── Listed records ──
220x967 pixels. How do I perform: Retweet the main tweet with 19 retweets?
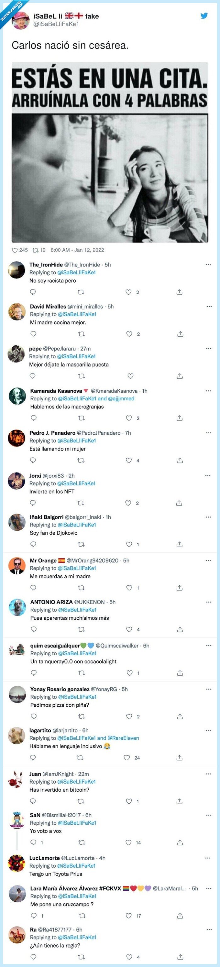(35, 250)
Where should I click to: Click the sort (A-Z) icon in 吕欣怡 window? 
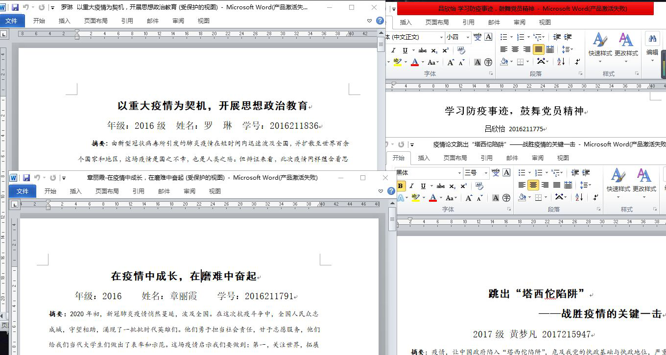(x=561, y=62)
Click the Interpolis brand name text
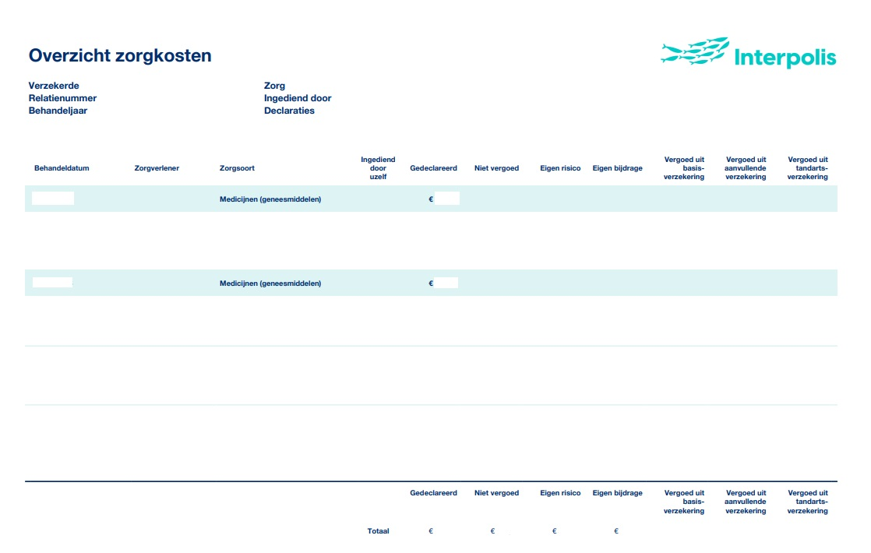The image size is (871, 553). [x=785, y=58]
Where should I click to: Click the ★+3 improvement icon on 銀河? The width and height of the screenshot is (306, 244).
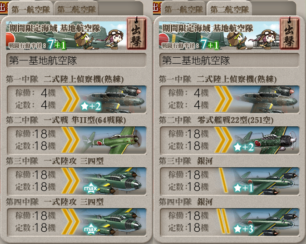244,229
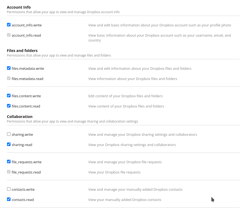This screenshot has height=212, width=244.
Task: Click the files.metadata.read checkbox
Action: click(9, 78)
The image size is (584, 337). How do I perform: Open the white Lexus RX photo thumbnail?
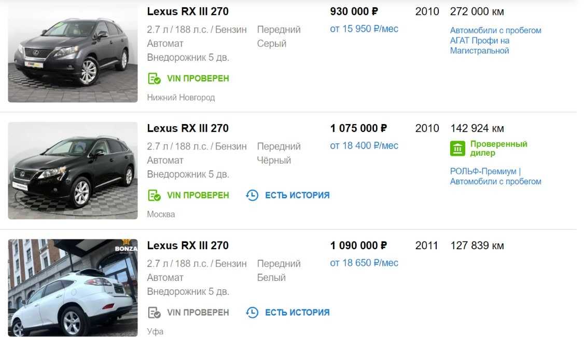click(x=73, y=288)
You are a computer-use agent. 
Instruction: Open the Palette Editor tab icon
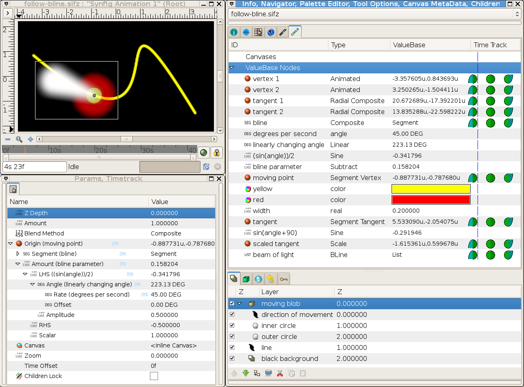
───
Leave out the pictures and reproduce the rest of the records exactly.

220x967 pixels. How do I perform: Retweet the main tweet with 19 retweets?
(35, 250)
Where should I click to: Click the sort (A-Z) icon in 吕欣怡 window? 
(x=561, y=62)
Click the Interpolis brand name text
The image size is (871, 553). [x=785, y=58]
Where should I click to: Click the ★+3 improvement icon on 銀河? The width and height of the screenshot is (306, 244).
244,229
This screenshot has height=212, width=244.
Task: Click the files.metadata.read checkbox
Action: click(9, 78)
The image size is (584, 337). How do I perform: Open the white Lexus RX photo thumbnail?
click(x=73, y=288)
You are a computer-use agent. 
Instruction: Open the Palette Editor tab icon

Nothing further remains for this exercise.